Recorded data

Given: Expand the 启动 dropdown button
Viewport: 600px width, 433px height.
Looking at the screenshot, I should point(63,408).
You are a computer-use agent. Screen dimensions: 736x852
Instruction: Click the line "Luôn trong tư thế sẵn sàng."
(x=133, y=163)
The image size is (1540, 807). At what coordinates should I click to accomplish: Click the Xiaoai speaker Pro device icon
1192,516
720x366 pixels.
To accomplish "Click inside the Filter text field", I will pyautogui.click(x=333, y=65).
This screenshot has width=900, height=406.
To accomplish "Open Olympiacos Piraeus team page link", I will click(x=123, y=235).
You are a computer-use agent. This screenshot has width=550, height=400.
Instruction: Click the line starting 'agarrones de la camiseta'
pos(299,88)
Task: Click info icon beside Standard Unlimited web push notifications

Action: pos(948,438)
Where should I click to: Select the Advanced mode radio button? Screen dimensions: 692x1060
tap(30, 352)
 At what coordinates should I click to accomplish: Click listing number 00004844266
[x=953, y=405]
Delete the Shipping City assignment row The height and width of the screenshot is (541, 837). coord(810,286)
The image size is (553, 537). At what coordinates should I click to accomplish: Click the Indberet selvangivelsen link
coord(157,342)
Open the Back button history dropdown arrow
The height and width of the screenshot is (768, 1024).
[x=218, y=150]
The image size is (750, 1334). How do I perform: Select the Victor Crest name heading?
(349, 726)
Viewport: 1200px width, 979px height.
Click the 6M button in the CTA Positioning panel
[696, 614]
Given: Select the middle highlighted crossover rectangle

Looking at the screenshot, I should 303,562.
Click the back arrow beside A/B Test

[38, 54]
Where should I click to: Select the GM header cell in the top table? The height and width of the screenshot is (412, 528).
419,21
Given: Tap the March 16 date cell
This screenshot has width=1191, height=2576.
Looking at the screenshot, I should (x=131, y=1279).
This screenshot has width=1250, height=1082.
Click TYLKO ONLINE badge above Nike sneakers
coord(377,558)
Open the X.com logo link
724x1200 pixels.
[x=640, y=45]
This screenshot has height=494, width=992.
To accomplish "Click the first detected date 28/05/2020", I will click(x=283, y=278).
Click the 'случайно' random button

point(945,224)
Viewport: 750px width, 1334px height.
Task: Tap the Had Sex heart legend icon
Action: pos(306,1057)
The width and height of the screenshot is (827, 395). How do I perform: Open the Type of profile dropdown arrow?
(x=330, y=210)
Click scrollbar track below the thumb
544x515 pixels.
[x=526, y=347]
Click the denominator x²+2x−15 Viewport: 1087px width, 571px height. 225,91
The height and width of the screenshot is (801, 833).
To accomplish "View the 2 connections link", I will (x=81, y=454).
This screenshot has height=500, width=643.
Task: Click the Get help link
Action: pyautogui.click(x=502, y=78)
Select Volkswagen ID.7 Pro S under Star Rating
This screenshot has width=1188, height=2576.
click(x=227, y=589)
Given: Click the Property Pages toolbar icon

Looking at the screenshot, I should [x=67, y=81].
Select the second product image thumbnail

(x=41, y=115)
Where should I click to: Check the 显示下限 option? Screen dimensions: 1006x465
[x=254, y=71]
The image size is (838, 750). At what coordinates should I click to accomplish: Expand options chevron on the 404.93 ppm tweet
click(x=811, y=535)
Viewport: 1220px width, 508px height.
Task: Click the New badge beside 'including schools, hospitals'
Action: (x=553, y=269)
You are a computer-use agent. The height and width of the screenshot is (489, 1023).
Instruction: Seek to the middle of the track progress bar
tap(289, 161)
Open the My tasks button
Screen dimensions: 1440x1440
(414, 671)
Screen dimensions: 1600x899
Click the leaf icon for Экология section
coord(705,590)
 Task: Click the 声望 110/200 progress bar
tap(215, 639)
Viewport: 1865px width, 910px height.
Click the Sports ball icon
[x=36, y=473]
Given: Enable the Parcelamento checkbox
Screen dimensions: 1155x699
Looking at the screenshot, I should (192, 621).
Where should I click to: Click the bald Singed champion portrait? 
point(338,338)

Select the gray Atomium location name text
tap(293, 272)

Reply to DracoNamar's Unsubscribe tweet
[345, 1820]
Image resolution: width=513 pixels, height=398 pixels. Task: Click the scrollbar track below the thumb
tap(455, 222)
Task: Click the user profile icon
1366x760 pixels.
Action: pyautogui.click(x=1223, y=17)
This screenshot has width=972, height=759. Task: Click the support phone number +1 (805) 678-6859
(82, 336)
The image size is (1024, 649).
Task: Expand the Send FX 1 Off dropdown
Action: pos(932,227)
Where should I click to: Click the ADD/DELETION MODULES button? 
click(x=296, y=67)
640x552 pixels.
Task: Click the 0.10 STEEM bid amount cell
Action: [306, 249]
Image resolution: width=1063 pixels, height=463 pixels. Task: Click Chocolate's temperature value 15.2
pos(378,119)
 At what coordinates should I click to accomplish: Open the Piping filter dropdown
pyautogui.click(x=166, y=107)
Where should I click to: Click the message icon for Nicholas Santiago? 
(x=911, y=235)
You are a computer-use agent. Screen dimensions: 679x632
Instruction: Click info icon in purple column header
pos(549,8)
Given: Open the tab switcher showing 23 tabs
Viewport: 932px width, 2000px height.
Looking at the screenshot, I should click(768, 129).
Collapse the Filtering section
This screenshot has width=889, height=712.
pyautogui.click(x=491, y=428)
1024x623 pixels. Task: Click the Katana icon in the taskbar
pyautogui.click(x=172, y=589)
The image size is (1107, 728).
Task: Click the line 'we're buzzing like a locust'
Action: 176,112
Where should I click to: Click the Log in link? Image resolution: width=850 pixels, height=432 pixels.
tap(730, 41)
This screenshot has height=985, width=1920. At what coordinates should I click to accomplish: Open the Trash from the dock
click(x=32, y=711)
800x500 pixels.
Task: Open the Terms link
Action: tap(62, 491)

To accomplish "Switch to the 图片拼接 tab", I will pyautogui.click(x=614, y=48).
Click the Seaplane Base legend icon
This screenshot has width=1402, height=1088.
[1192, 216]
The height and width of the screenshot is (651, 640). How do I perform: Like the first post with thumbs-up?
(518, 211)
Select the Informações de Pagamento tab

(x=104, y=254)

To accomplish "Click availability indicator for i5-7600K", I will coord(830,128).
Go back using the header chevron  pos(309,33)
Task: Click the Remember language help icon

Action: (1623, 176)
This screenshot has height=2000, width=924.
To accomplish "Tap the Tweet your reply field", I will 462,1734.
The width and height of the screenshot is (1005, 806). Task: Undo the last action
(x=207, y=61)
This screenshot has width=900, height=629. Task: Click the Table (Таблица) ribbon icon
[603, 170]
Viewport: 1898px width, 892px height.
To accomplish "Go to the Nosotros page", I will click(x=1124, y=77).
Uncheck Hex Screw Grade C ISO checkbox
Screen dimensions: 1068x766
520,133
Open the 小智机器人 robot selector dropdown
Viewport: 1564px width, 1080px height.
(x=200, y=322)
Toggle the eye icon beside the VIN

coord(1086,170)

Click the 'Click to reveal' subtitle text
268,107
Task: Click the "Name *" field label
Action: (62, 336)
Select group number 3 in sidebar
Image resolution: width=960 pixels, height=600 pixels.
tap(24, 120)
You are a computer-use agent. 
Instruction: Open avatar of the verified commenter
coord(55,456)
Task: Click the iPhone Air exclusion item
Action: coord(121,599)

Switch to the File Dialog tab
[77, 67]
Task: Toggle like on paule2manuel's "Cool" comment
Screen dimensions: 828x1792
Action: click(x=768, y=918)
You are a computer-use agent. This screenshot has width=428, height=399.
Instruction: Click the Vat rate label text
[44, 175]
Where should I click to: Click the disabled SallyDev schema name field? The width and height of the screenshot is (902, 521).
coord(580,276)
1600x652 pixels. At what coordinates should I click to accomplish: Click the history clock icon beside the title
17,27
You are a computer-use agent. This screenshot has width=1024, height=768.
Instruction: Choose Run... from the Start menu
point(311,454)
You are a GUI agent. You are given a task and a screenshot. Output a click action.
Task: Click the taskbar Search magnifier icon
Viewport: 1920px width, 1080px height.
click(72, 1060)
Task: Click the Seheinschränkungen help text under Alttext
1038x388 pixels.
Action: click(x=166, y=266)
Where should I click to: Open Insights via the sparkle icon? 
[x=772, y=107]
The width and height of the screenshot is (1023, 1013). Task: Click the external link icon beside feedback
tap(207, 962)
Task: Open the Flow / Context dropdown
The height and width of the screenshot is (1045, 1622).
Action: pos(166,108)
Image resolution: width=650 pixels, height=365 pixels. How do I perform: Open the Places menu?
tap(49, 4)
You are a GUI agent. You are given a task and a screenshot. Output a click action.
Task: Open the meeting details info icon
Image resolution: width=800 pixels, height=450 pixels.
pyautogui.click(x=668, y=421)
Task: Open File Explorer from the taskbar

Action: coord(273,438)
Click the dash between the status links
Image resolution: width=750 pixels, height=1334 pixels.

* [EXERCISE REQUIREMENTS] Take every line above carrying "under" and return it.

* [EXPECTED OUTPUT]
Select Volkswagen ID.7 Pro S under Star Rating
Task: Click the Seheinschränkungen help text under Alttext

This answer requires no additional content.